Article

Patrick Theimer
Patrick Theimer 8 February 2017

Are You Digitally Redundant?

Marketing technology is full of shiny toys. The risk is often buying more than what you need, or more of what you already have even if you don't know you have it. It can become a race to digital redundancy.

As the landscape continues to get crammed with solutions that are progressively easier, faster, cheaper...it’s difficult to maintain focus. And with “the cloud” structuring access to almost all of it, it seems we are most often swayed to a menu of disposable or single-use solutions. Even "platforms" are becoming more about the comprehension of configurability than the confidence of a foundational tool chest. So the real value tends to reside in how well these toys play with others. And this is a value proposition that can result in a lot of buyer’s remorse.

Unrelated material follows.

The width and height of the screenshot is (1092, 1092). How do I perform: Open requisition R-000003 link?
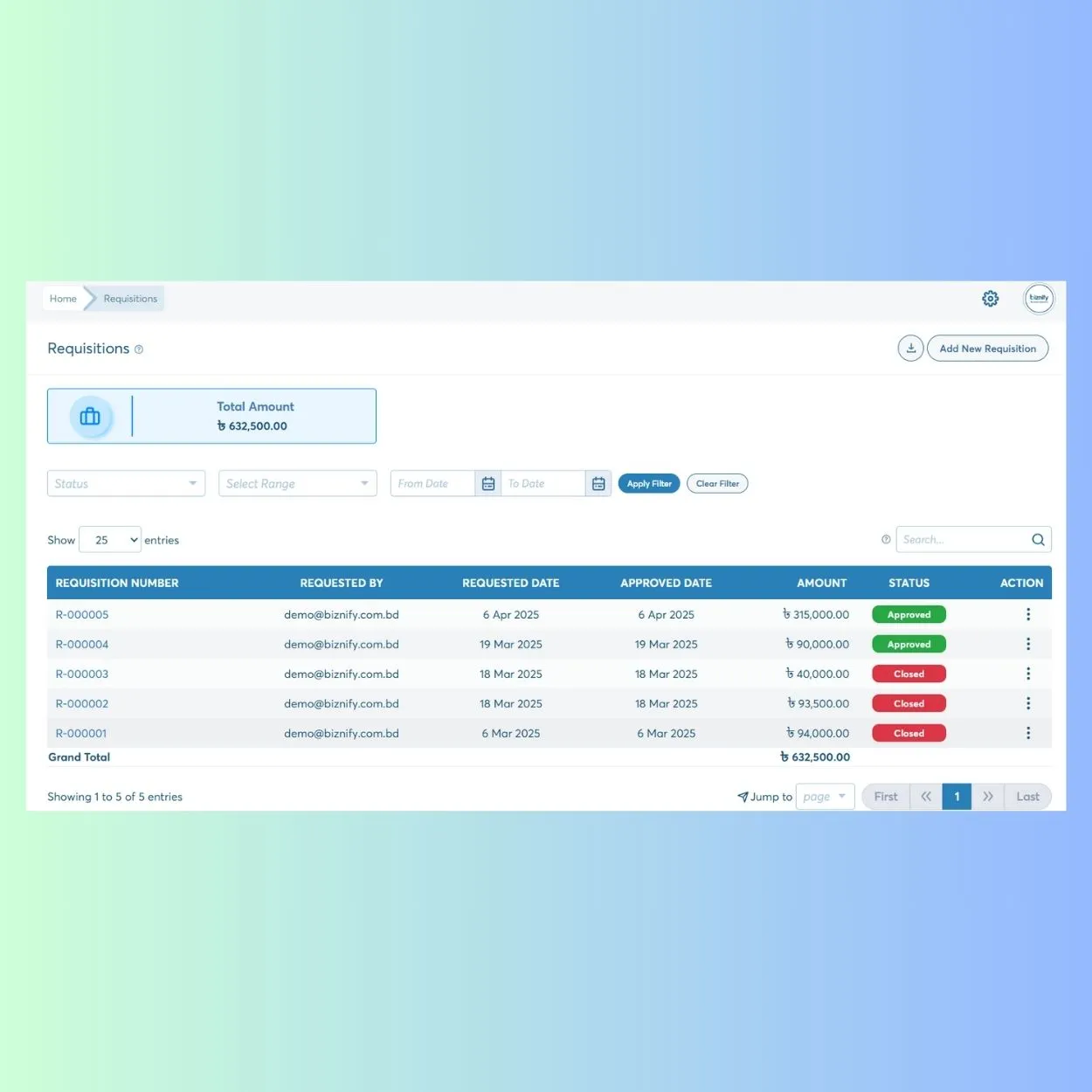[81, 674]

I'm a very strong advocate for developing a marketing technology strategy before solutions are engaged or even tested. Too often organizations will consider only what they need right now when considering a digital solution for a competitive edge. Always going with best-of-breed is certainly an easy (and comfortable!) way to go, but it's not a strategy. And since remote hosting has made it easier than ever to set up a supported environment to run employed solutions, efforts are easily siloed and myopic.  

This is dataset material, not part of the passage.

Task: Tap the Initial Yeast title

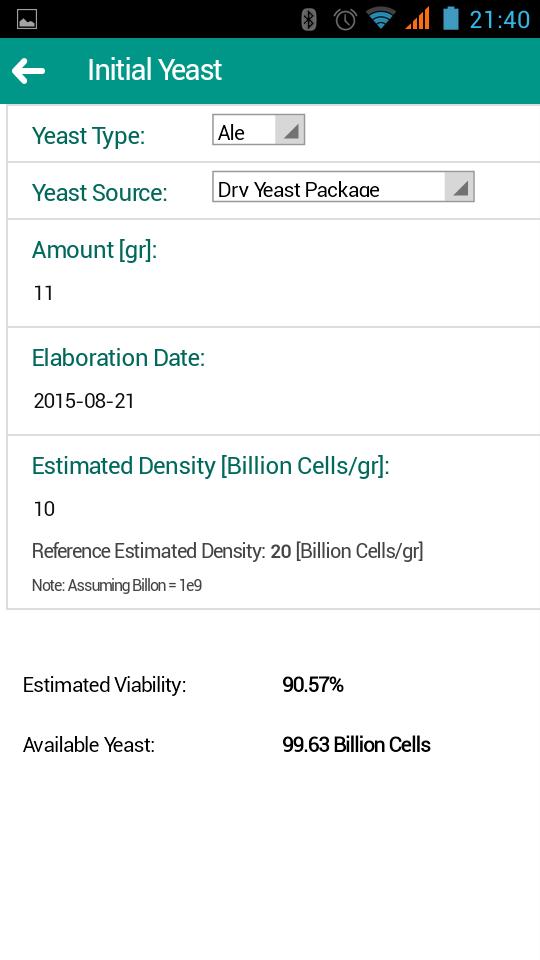Action: 155,70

So the risk is often buying more than what you need, or more of what you already have even if you don't know you have it. It can become a race to digital redundancy.

When considering a new technology solution, or even a strategy, a potential approach is to first ask: 

  1. Will it replace?; or
  2. Will it transform?

Replace: "You’re fired."

Much of what technology provides today can simply be an upgrade from a system that is broken, obsolete or no longer supported. It may lend a solution that is faster, or more efficient, but still “fits” into existing processes and architectures such that it disrupts very little and essentially replaces old for new. But just because it may seem like for like, it still warrants a review of all adjacent systems to assess any overlaps or potential synergies. And the most difficult thing to do will be to "fire" unnecessary technology.

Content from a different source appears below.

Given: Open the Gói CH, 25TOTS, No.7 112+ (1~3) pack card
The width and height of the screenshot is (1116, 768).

It's easy to take for granted what may seem to be working well with an "if it ain't broke..." kind of perspective. But is it still important to challenge every integration point so that you get the most out of the support that is required to maintain these systems. Support costs can quickly erode any perceived or realized benefits, and this becomes an exponential waste with too much redundancy. So though redundancy in IT-speak is not always a negative given the security and failsafe measures it will lend, it can contribute far less value to marketing engagements by diluting to an inefficiency that results in higher costs and degraded experiences.

Transform: Differentiate the whole.

Most companies I have worked with are not early adopters, and they are risk adverse enough to avoid first mover advantage when it comes to marketing technologies. And this seems to have proven a wise strategy given the consistent shifts in the marketing technology landscape over the last decade, and particularly the last five years. So patience is indeed a virtue, but it also highlights a bias to truly transformative technologies that can provide a competitive distinction.

There is a digital maturity that now prevails such that implementing the latest and greatest is no longer a competitive requirement. What has become more important is selecting technologies that can engage existing systems to perform better. Connectivity, and its corresponding "sum of the parts", needs to provide collective enhancement, not just an isolated improvement. And that is where the best marketing technologies are migrating -- cloud enablement that provides better compatibility to support a connected best of breed. So whatever configurability is employed by a new technology solution, understand first how it will make what is working today even better tomorrow so that redundancy is left to the guys in IT.